Turismo a Bolzano

BolzanoLa vera porta delle Dolomiti, Bolzano è allo sbocco meridionale della valle dell'Isarco.
La città di Bolzano, capoluogo della provincia autonoma omonima, è posta in una conca pianeggiante alla confluenza delle valli dell'Adige e dell'Isarco, circondata da splendide montagne.
Posta su uno dei principali assi autostradali e ferroviari che collegano il Nord Europa con l'Italia.
Per la sua privilegiata posizione geografica è sempre stata un importante centro commerciale ed economico. Gli hotel a Bolzano hanno caratteristiche diverse rispetto alle città d'arte, in quanto l'alta stagione si svolge durante i mesi invernali. Anche se per fortuna si può risparmiare grazie ad iniziative singole o di catene che offrono hotel con offerte anche a ridosso delle festività di fine anno. E dato l'inverno alle porte si può restare aggiornati sulle attività di Bolzano grazie ai tanti blog di viaggi che parlano della città.

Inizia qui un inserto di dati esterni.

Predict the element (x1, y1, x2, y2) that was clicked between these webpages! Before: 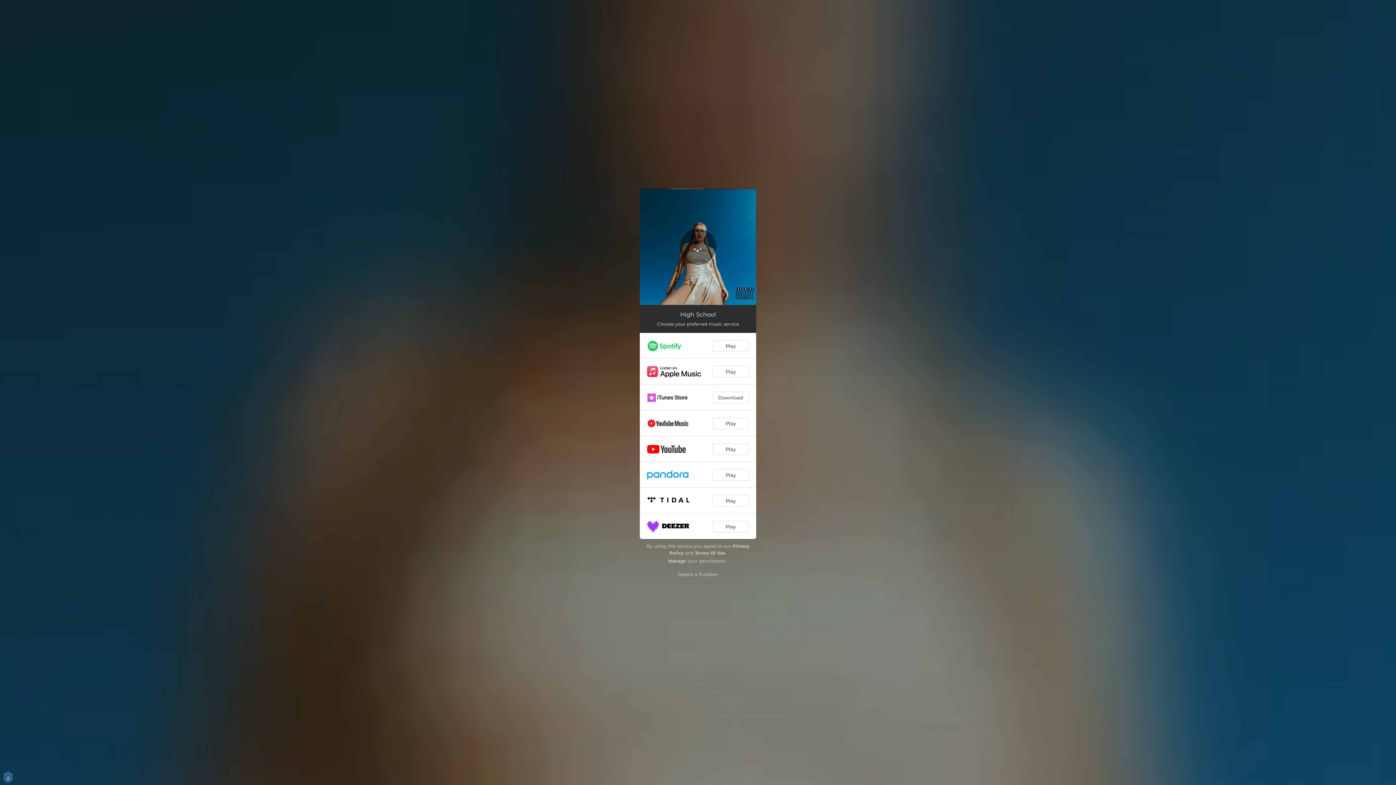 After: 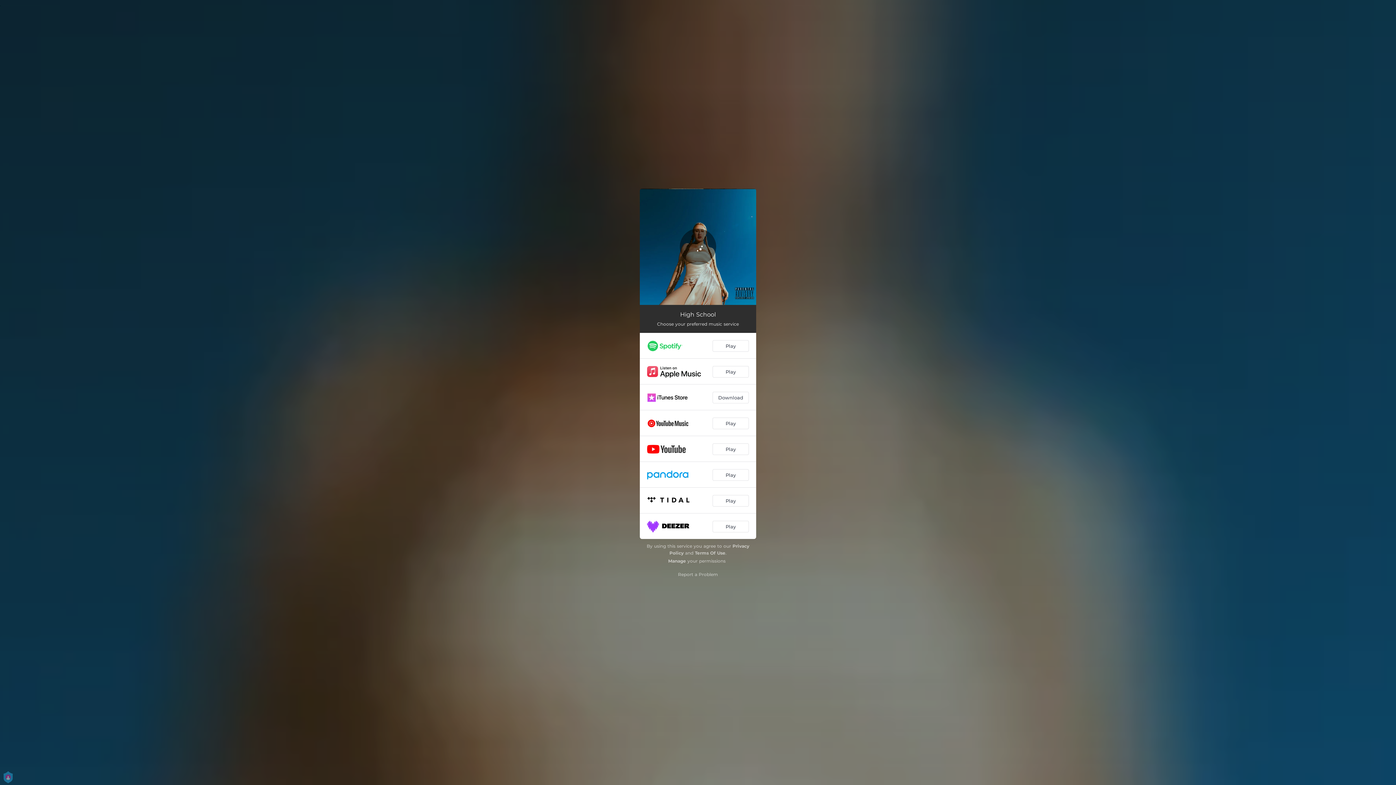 Action: bbox: (680, 228, 716, 265) label: Loading...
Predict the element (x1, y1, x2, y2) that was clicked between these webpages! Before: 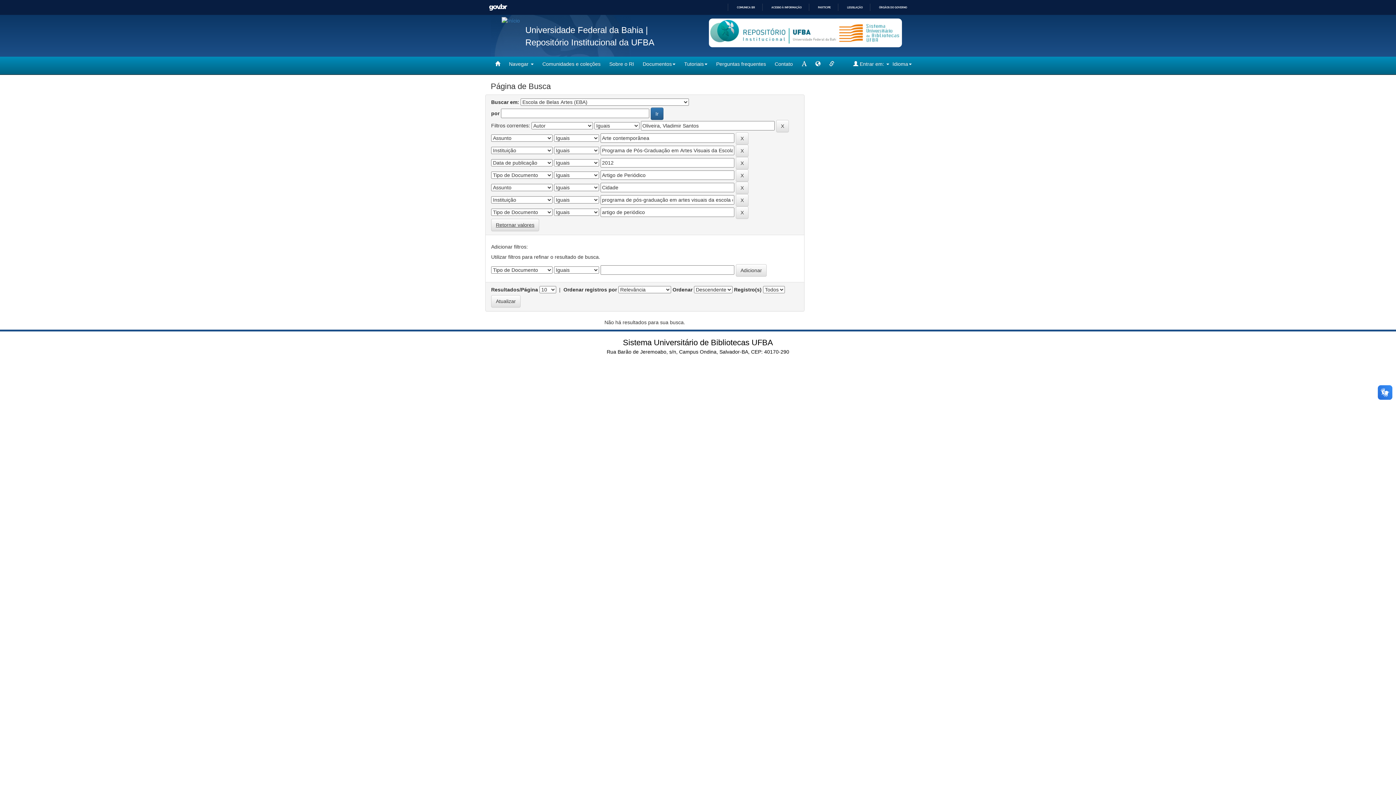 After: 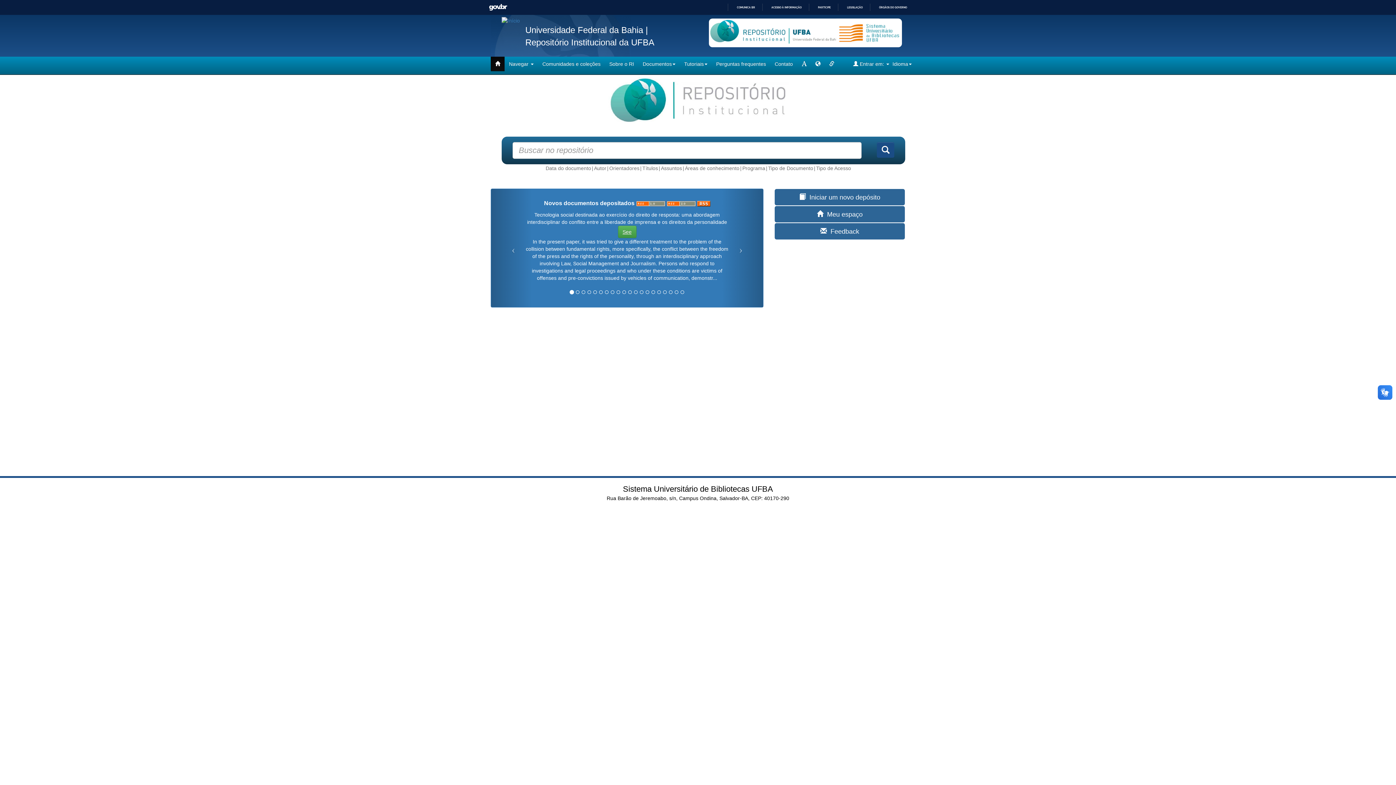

Raggiungere Bolzano adesso è più semplice, dato che dal 28 maggio 1999 dispone del nuovo aeroporto Bolzano Dolomiti, così la città alle porte delle Dolomiti, è collegata a vari aeroporti internazionali.
Feudo dei vescovi di Trento prima e dei conti del Tirolo, è il frutto della fusione della cultura italiana e austriaca.
Piazza Walther, è il "salotto buono" della città.
Voluta dal re Massimiliano di Baviera nel 1808, portò dapprima il suo nome, e nel 1901 ricevette quello di Walther von der Vogelweide, il maggior poeta tedesco del medioevo
Sul lato sud della piazza si affaccia la possente costruzione gotica del Duomo dedicato a Maria Assunta risalente al XIII secolo; iniziato in stile romanico fu portato a termine in stile gotico; curioso è il tetto ricoperto da tegole in legno policromo.
Interessanti sono, all'esterno, il portale romanico con protiro e l'affresco della Madonna con Bambino, risalente alla fine del XIV secolo; all'interno notevole è il monumentale altare maggiore barocco, sormontato dal crocifisso del XV secolo.
La strada più conosciuta e frequentata della città è certamente via dei Portici.
Da sempre cuore pulsante della vita commerciale di Bolzano, i Portici sono considerati, per la sequenza ininterrotta di negozi eleganti, raffinati, tradizionali e moderni , uno dei centri per lo shopping più rinomati ed apprezzati della regione. La via è fiancheggiata dalle caratteristiche case del XVI e XVII secolo, dalle facciate affrescate, ornate da stucchi, impreziosite dagli "Erker"- sporti murali poligonali- e da eleganti portoni.
Dalla via dei Portici si arriva in piazza delle erbe, animata dalle bancarelle di frutta e verdura.
A due passi dal centro storico si trova Castel Mareccio; attualmente le sale del maniero, dotate di avanzate tecnologie, ospitano congressi e convegni.
Dopo la doverosa ascesa all'altopiano di Renon , da dove si ammira uno splendido panorama con sullo sfondo il Latemar, il Catinaccio e l'altopiano dello Sciliar, si può visitare ,posto lungo la strada della val Sarentina, Castel Roncolo, che è considerato uno dei più interessanti della provincia. Costruito, dai Vanga, su uno spuntone di roccia a picco sul torrente, risale alla prima metà del XIII secolo. Cambiò proprietario più volte prima di essere donato dall'imperatore Francesco Giuseppe, nel corso del secolo scorso, alla città di Bolzano. Nel palazzo sono presenti la sala degli stemmi, la sala da bagno e quella del torneo, tutte arricchite da pitture e dipinti di natura cavalleresca, preziose testimonianze della vita cortese.

Risalendo il corso dell'Isarco si incontra il paese di Chiusa, immortalato in un'incisione di Durer, si estende tra la rocca di Sabiona, nota per il monastero benedettino, e l'Isarco.